Un abus de minorité n'entraine pas la validité d'une résolution adoptée à une majorité insuffisante.

Cass. 3e civ. 21-12-2017 n° 15-25.627 FS-PBI F. c/ Sté Escandihado

Quand bien même le refus de désigner le représentant d’une indivision à l’assemblée d’une société civile constituerait un abus de minorité, un tel abus ne permet pas d’adopter une décision collective en passant outre les règles de majorité prévues par les statuts. Les associés d’une société civile immobilière (SCI) dont certaines parts sont détenues en indivision sont convoqués en assemblée générale extraordinaire pour adopter une résolution décidant la vente de deux villas appartenant à la société. Un indivisaire s'oppose à la désignation de la personne qui se proposait comme mandataire de l'indivision. Les autres associés adoptent alors la résolution à la majorité simple au lieu de la majorité renforcée prévue par les statuts car ils considèrent que le refus de l'indivisaire est abusif.

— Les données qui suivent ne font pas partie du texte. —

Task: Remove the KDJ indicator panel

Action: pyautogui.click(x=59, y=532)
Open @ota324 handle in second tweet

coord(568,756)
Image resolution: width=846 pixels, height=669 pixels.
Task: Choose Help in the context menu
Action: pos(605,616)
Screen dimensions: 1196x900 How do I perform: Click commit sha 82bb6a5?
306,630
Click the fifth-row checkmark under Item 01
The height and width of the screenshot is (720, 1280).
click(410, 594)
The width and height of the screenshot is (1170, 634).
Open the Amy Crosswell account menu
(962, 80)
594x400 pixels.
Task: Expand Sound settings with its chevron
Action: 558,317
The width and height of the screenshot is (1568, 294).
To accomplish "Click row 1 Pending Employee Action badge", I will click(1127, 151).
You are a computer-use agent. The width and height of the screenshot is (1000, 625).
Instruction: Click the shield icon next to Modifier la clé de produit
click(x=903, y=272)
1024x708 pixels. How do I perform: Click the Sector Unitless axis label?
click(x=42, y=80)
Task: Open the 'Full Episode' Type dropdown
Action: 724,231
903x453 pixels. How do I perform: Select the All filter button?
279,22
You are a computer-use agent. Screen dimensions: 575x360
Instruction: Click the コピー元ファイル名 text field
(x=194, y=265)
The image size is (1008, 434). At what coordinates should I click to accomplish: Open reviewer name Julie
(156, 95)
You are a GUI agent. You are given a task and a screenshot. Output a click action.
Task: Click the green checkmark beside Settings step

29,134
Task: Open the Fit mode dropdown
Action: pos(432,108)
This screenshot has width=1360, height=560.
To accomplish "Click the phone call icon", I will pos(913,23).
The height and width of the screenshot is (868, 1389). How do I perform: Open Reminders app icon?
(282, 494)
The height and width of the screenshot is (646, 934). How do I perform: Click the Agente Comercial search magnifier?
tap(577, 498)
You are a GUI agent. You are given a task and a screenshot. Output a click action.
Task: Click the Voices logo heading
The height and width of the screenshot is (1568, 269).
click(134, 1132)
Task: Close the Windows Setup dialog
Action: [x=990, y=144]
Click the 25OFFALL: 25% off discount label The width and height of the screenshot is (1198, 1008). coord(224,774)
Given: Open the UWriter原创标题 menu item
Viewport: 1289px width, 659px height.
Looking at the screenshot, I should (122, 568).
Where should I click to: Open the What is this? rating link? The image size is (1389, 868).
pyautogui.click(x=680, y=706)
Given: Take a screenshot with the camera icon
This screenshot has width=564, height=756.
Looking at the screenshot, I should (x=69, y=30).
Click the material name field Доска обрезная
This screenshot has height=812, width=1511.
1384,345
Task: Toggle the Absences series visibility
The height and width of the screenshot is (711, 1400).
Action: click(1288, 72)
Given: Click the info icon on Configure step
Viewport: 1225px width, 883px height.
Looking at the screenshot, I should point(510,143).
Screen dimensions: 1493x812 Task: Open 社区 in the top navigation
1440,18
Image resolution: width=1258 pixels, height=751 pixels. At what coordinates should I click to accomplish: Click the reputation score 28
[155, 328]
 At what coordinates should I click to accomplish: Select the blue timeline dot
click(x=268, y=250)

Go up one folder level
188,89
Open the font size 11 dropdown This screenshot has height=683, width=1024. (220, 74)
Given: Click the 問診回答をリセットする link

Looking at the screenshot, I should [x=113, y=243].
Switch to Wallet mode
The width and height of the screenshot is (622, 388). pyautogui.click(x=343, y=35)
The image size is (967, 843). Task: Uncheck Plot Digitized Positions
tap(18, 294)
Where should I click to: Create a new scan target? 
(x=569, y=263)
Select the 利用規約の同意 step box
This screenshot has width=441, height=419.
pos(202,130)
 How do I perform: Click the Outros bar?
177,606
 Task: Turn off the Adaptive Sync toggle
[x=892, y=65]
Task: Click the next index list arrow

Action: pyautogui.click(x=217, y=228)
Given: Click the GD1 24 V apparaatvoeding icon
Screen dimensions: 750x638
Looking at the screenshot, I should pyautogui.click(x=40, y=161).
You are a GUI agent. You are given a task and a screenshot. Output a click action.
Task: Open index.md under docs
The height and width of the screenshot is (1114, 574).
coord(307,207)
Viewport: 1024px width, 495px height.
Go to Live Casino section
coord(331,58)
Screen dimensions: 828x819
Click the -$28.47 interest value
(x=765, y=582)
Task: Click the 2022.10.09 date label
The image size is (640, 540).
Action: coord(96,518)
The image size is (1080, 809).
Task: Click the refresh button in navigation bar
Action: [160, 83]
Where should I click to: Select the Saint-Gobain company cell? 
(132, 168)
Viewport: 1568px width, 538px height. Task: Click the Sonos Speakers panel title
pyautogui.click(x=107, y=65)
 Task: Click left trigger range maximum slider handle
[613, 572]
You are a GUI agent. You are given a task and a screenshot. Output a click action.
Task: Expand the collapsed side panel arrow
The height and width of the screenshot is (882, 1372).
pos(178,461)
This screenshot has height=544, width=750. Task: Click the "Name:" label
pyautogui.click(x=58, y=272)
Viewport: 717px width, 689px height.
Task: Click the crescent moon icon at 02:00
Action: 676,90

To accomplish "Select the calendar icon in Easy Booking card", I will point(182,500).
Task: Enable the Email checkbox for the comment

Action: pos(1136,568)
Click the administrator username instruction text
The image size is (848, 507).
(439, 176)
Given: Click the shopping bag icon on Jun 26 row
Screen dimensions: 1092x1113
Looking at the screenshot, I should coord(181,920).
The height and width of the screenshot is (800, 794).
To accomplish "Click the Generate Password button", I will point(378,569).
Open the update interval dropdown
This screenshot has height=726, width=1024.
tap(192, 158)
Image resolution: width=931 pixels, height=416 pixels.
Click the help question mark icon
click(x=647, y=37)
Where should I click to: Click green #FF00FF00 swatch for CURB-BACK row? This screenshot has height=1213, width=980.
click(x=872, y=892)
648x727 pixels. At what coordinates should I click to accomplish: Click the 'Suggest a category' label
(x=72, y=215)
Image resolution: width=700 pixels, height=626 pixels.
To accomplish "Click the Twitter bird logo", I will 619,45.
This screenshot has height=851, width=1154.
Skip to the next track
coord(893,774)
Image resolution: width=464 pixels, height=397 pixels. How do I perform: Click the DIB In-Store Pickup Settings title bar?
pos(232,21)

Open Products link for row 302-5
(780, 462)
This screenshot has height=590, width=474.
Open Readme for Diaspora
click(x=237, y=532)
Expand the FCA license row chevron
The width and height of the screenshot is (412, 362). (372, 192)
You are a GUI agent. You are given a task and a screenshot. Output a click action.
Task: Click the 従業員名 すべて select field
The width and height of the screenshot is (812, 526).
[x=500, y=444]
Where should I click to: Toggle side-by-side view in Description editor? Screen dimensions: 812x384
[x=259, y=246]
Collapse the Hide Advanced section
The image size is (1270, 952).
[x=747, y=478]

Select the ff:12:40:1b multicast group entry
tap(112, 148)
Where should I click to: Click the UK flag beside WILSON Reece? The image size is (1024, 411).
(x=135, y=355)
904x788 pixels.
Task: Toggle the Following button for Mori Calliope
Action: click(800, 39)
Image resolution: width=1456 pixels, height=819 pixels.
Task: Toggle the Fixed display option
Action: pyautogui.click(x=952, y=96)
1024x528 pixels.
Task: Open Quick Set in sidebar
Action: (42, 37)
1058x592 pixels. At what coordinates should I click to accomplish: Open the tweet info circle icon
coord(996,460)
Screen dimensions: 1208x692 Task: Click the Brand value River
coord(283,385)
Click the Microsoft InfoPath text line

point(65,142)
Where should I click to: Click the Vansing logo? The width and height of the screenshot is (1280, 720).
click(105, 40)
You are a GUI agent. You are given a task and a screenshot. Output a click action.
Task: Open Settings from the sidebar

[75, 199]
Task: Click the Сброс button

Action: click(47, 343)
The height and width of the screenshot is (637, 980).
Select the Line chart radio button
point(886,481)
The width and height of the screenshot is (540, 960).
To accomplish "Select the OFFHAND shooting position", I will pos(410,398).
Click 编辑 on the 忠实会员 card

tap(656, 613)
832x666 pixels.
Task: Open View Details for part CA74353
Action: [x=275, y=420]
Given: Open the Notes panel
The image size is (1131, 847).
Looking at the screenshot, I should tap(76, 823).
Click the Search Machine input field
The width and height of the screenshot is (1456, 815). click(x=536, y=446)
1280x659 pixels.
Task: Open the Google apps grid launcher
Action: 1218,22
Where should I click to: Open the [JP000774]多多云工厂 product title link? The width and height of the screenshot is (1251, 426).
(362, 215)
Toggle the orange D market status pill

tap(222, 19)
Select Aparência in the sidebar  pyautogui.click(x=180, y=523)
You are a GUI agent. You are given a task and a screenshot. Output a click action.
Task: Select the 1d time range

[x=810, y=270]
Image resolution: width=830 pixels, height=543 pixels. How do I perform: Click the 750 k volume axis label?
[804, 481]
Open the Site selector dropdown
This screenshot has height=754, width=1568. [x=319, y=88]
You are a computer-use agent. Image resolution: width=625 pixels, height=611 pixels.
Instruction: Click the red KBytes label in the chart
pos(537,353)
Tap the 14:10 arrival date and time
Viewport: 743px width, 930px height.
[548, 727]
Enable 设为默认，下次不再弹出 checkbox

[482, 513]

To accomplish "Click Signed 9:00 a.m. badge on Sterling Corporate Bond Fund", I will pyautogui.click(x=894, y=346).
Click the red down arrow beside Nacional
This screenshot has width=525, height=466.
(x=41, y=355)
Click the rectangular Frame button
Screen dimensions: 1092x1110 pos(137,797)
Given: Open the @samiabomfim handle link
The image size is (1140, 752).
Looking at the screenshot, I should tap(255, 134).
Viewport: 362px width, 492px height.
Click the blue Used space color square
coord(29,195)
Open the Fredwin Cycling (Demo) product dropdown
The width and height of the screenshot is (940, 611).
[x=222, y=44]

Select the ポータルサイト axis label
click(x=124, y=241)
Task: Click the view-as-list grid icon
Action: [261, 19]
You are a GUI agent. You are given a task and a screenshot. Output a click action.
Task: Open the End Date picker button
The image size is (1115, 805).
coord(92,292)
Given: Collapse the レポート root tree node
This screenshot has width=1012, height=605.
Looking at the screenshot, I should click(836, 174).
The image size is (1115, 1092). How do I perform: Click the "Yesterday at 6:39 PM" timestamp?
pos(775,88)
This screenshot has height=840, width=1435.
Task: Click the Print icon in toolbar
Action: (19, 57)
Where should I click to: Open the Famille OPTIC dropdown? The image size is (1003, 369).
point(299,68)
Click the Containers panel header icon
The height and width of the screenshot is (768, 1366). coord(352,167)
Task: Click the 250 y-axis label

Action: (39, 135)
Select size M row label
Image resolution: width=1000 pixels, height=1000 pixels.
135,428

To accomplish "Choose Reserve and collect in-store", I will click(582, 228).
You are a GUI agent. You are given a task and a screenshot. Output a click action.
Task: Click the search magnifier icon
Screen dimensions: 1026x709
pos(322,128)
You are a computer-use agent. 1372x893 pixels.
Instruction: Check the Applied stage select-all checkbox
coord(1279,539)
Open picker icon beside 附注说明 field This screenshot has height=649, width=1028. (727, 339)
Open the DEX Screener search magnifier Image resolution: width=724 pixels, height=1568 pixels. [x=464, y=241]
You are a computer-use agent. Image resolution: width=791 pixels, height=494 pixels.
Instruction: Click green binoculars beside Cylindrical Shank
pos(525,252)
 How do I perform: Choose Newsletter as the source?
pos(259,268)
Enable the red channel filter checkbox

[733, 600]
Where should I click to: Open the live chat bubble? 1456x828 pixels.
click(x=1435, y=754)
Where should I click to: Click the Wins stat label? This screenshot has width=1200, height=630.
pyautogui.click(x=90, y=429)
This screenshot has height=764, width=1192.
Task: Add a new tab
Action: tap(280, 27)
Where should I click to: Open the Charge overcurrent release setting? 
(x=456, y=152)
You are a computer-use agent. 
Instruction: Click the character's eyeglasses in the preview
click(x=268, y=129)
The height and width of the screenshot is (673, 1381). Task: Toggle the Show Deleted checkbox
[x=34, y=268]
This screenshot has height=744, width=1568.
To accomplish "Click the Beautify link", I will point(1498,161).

Saisie par le coïndivisaire d’une action en nullité de la résolution, une cour d’appel rejette cette demande : l'absence de désignation d'un mandataire pour l'indivision est imputable au coïndivisaire qui a reconnu avoir jusqu’alors toujours accepté une telle désignation, ce refus est abusif car il vise à bloquer toute décision sur la mise en vente de certains biens et porte préjudice aux intérêts de la SCI, puisque l’intéressé a accepté de procéder à la vente des deux villas lors d’une assemblée tenue cinq mois plus tôt. Décision censurée par la Cour de cassation : un abus de minorité n’est pas susceptible d’entraîner la validité d’une résolution adoptée à une majorité insuffisante.

à noter : Par cet arrêt, la troisième chambre civile de la Cour de cassation reprend une solution dégagée par la chambre commerciale : les juges ne peuvent pas écarter l'action en nullité formée par l'associé minoritaire contre la délibération ayant passé outre à son abstention et qui, de ce fait, n'a pas été prise à la majorité requise par la loi (Cass. com. 15-7-1992 n° 90-17.216 : RJDA 8-9/92 n° 826 ; dans le même sens, CA Paris 23-11-2001 n° 01-3506 : RJDA 7/02 n° 768). La chambre commerciale s’est toujours opposée à ce que les juges se substituent aux organes sociaux légalement compétents et décident que leur jugement vaut adoption de la résolution litigieuse (Cass. com. 9-3-1993 n° 91-14.685 : RJDA 4/93 n° 323, concl. Raynaud p. 253 ; Cass. com. 31-3-2009 n° 08-11.860 : RJDA 6/09 n° 548). Elle a toutefois élargi la voie de la sanction de l’abus de minorité en affirmant que, hormis l’allocation d’éventuels dommages-intérêts, il existe d'autres solutions permettant la prise en compte de l'intérêt social (Cass. com. 14-1-1992 n° 90-13.055 : RJDA 4/92 n° 356). La Haute Juridiction admet à ce titre la désignation d’un mandataire aux fins de représenter les associés minoritaires défaillants à une nouvelle assemblée et de voter en leur nom dans le sens des décisions conformes à l'intérêt social mais ne portant pas atteinte à l'intérêt légitime des minoritaires (Cass. com. 9-3-1993 n° 91-14.685, précité ; Cass. com. 5-5-1998 n° 96-15.383 : RJDA 7/98 n° 862). La troisième chambre civile se place sur le terrain de la violation de l’ancien article 1134 du Code civil concernant la force obligatoire des contrats (devenu l’article 1103 issu de ord. 2016-131 du 10-2-2016). Les associés étant parties au contrat de société, les statuts s'imposent à eux et l'existence d'un abus de minorité ne saurait justifier la violation d'une disposition statutaire. Par ailleurs, en cas de désaccord sur la désignation du représentant des indivisaires, celui-ci est nommé par le président du tribunal de commerce à la demande du copropriétaire le plus diligent (C. civ. art. 1844, al. 2).